There are a few Spaghetti/Euro Westerns that have become synonymous with “masterpiece.” For every one of those, there are about twenty that would be hard-pressed to find television timeslot coverage in the early hours of the morning. And then, you have movies like Arizona Colt Returns from 1970, a low-budget run-of-the-mill Spaghetti Western that takes Sergio Leone’s “Good/Bad/Ugly” formula and successfully adds a new category to it: “So-so.”
For me, the best Spaghetti Westerns emerged from the 60s. But the 70s proved to be rather uneventful by comparison: many of the creative minds from the previous decade had moved on to other things, leaving a lot of fresh faces to make their mark. One such face belonged to Sergio Martino, a man who become better known for his entries to the giallo genre, as well as his unbelievably wacky horror/sci-fi/fantasy rip-offs (see: Island Of The Fishmen or The Big Alligator River).
As the name implies, Arizona Colt Returns is a sequel. But its relation to 1966’s Arizona Colt is a minor one. The only bona fide connections between the two movies are that they share the same co-star (Roberto Camardiel) and one of the writers (Ernesto Gastaldi, who wrote several of Martino’s “epics”). Apart from that, I seriously doubt that these movies are related in any way. Leading the cast in this second and final Arizona Colt outing is Anthony Steffan.

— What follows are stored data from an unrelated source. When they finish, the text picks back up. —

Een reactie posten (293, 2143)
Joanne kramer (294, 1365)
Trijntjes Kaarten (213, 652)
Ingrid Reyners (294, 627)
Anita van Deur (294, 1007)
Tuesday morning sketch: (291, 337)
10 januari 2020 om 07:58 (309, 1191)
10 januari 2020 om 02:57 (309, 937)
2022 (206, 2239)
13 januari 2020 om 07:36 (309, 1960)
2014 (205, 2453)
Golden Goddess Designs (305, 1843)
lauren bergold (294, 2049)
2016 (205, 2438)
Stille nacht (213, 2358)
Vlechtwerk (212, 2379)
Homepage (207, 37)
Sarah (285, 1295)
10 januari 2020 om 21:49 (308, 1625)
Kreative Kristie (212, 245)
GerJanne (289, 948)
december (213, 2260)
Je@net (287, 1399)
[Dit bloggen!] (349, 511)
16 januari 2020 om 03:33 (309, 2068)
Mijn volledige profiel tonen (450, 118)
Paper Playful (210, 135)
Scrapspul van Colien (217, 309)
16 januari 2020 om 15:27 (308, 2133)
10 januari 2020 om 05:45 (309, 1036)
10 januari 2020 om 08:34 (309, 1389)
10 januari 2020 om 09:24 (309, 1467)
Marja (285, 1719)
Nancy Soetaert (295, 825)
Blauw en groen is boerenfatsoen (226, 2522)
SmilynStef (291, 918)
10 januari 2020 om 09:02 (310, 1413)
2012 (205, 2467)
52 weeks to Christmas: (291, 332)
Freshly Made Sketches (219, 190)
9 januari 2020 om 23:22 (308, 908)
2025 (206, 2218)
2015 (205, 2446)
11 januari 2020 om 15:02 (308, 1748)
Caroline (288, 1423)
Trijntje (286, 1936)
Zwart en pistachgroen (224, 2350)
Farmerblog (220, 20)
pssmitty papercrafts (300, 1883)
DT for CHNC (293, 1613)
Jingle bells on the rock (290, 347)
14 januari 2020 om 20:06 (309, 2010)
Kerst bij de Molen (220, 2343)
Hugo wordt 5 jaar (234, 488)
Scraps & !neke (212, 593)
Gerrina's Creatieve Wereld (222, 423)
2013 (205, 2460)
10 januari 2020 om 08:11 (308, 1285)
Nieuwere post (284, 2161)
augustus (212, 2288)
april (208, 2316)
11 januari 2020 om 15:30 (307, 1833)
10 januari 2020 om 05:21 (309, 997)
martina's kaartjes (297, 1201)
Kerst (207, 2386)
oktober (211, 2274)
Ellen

Having been passed the torch of Spaghetti Western characters Django, Ringo and Sabata at one point or another, Steffan added yet another second rate performance to his list of second rate successions with this one. His role here is almost completely lifeless, and the late actor seems as if he were just going with the flow — killing time until his paycheck arrived. Worse, it would appear that Steffan’s five-o-clock shadow just wasn’t effective enough in Sergio Martino eyes, so they added black greasepaint to his stubble. The end-result makes Arizona Colt look like a clown. Ew.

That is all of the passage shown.